▸ **Reading text**
══════════
# Sims 3: External Hard drive?



## JocelynMeadows (May 29, 2009)

As you should know, the Sims 3 came out yesterday. My darling sister adores this game, however, I do not play it and am worried. Our Dell XPS 400 desktop was tremendously slowed down by the Sims 2, along with its various expansion packs. 

Now, I am reseting the desktop to factory settings and creating it fresh, adding memory and such.

I am wondering though if I can put all the program/save game/ etc. files from Sim 3 onto the external hard drive I just bought? Its a Western Digital My book home essential 1 tb.
I've never used one before, so this might be a stupid question. ^_^ So thanks in advance for answering, in that case.

And if I can, how do I do it?

Thanks again.


----------



## Couriant (Mar 26, 2002)

save game, yes. Actual game, no. You will need to reinstall the game.

As to the problem, it probably would have been a memory issue.


----------



## JocelynMeadows (May 29, 2009)

That is unfortunate.

And obviously it was a memory issue, there are other issues with it as well, it caught a virus, which would be the point of reboot.
══════════
▸ **What you need to do**
A. Repeat the part of the forum thread about Sims 3 and an external hard drive starting at "# Sims 3: External" and ending at "essential 1 tb.".
B. Go on with the Sims 3 external hard drive thread from the point where it stops.
The data after this point is separate material and is not part of the forum thread about installing Sims 3 on an external hard drive.
══════════
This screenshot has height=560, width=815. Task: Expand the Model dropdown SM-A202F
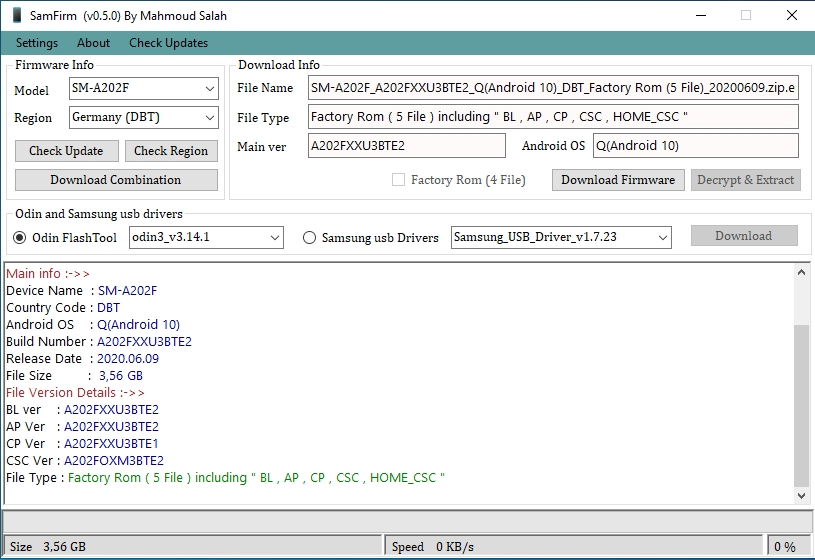click(209, 89)
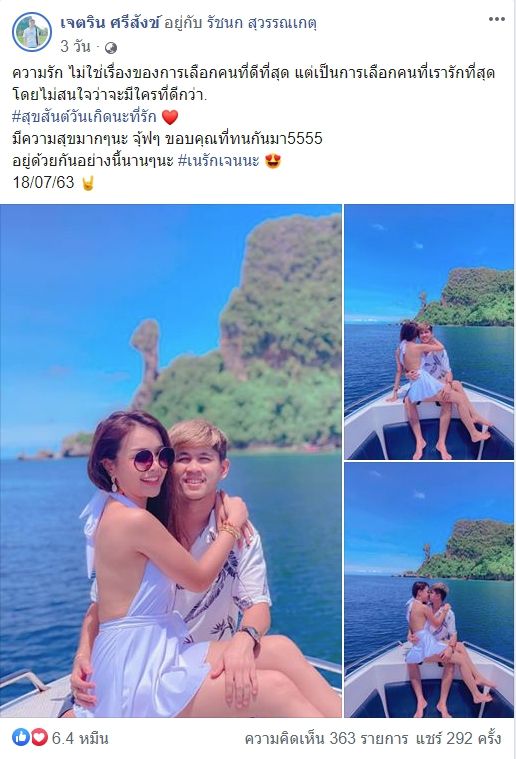Click the heart-eyes emoji in caption

(273, 161)
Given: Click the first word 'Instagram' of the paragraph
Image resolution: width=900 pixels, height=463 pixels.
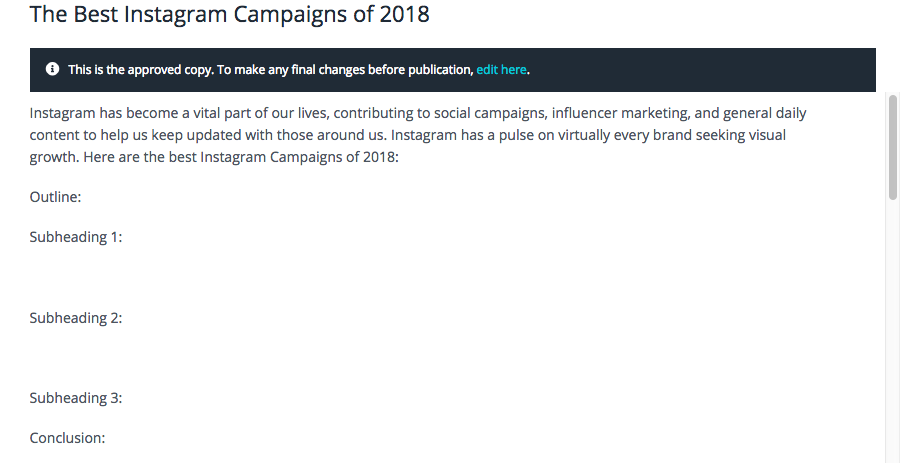Looking at the screenshot, I should pyautogui.click(x=63, y=113).
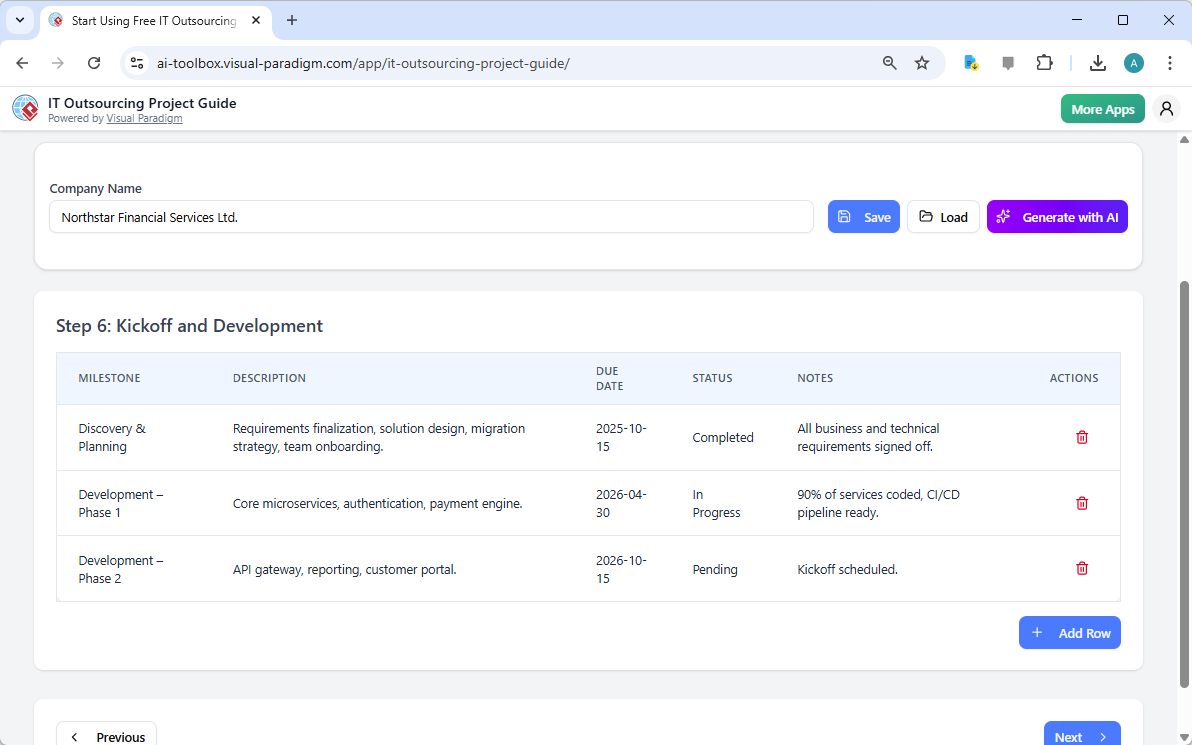Select the Start Using Free IT Outsourcing tab

pos(150,20)
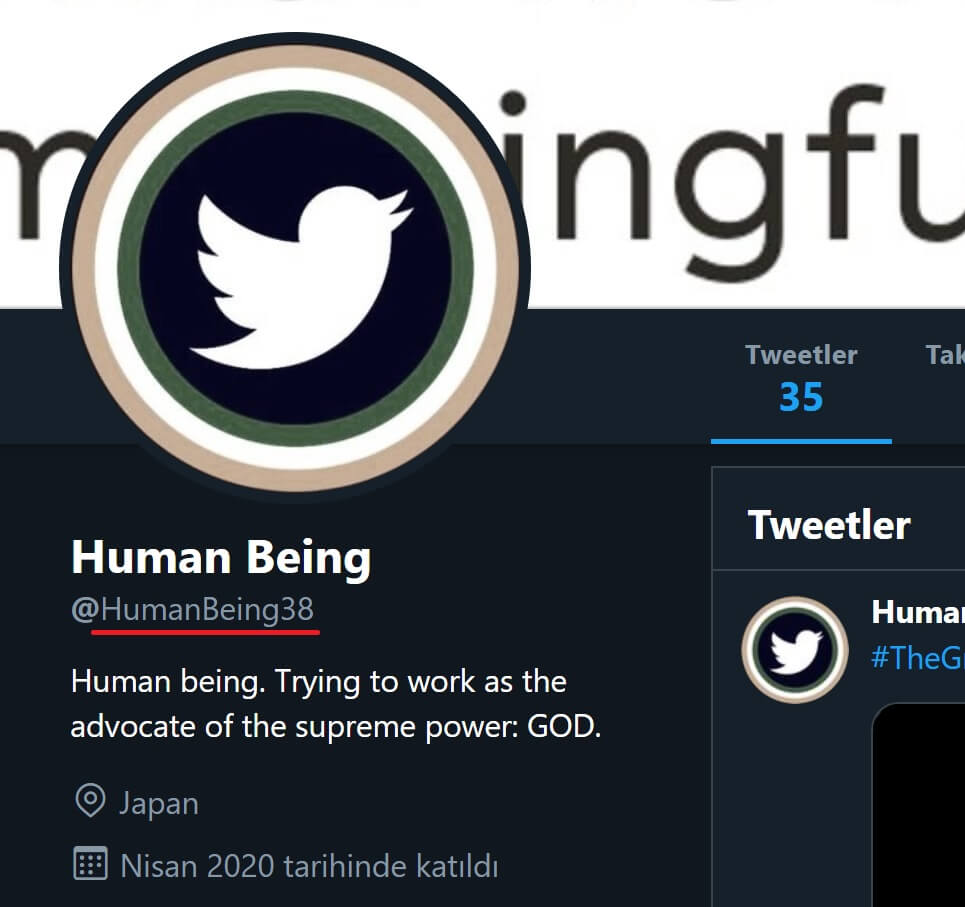The width and height of the screenshot is (965, 907).
Task: Click the calendar icon beside the join date
Action: pos(91,864)
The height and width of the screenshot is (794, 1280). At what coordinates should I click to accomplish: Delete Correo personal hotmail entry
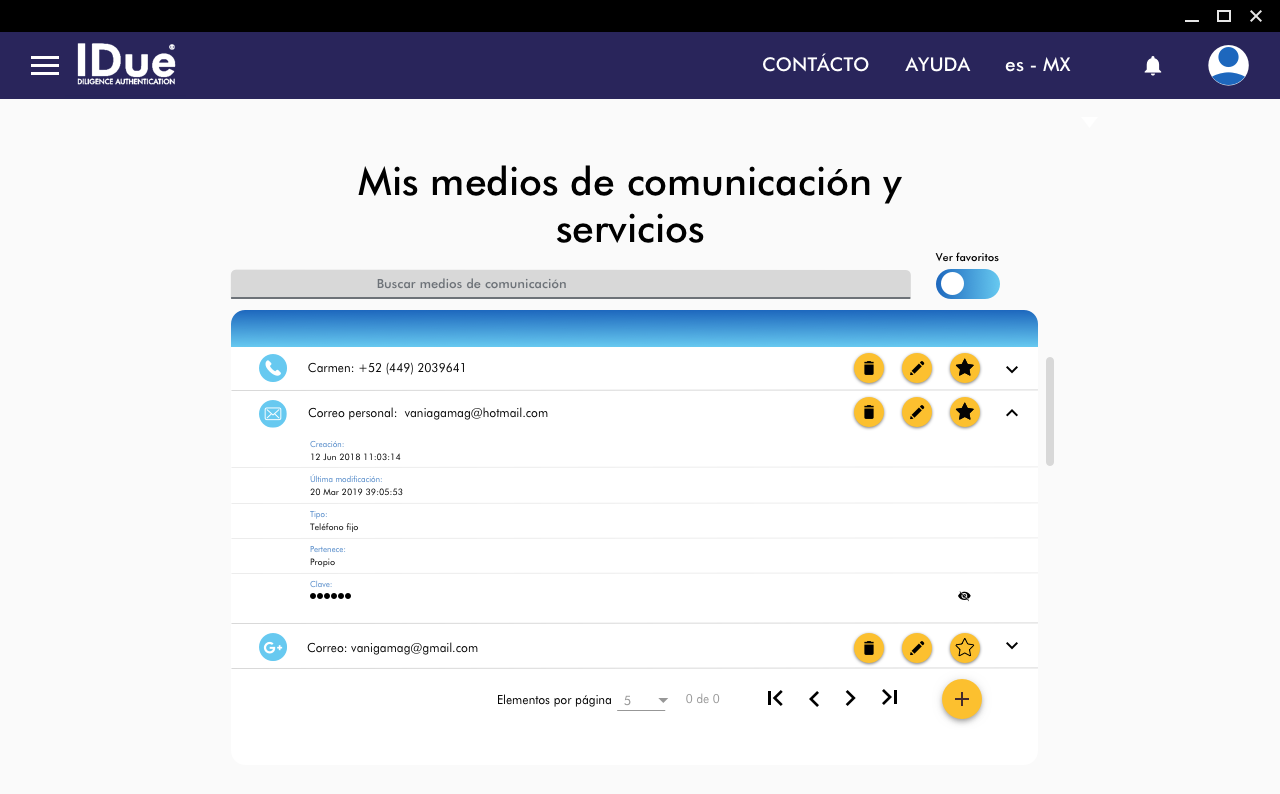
══════════
▸ **Answers to this exercise**
A.
# Sims 3: External Hard drive?



## JocelynMeadows (May 29, 2009)

As you should know, the Sims 3 came out yesterday. My darling sister adores this game, however, I do not play it and am worried. Our Dell XPS 400 desktop was tremendously slowed down by the Sims 2, along with its various expansion packs. 

Now, I am reseting the desktop to factory settings and creating it fresh, adding memory and such.

I am wondering though if I can put all the program/save game/ etc. files from Sim 3 onto the external hard drive I just bought? Its a Western Digital My book home essential 1 tb.

B.
Oh well, thanks though.


----------



## Elvandil (Aug 1, 2003)

Installing a game, no matter what it is, can not possibly affect the speed and running of a computer unless the game itself is running. So if your machine slowed down for some reason, it wasn't the game. It had to have been something else (and not memory, either). Possibly an infection or new startups.

In any case, the game will have to be installed, and it will run too slowly from an external drive to be playable with ease.


----------



## Couriant (Mar 26, 2002)

:up: no problem. Just a note some Dell machines are not really good since they use integrated graphics and that will also cause slowdowns as integrated uses the physical memory (RAM) to run.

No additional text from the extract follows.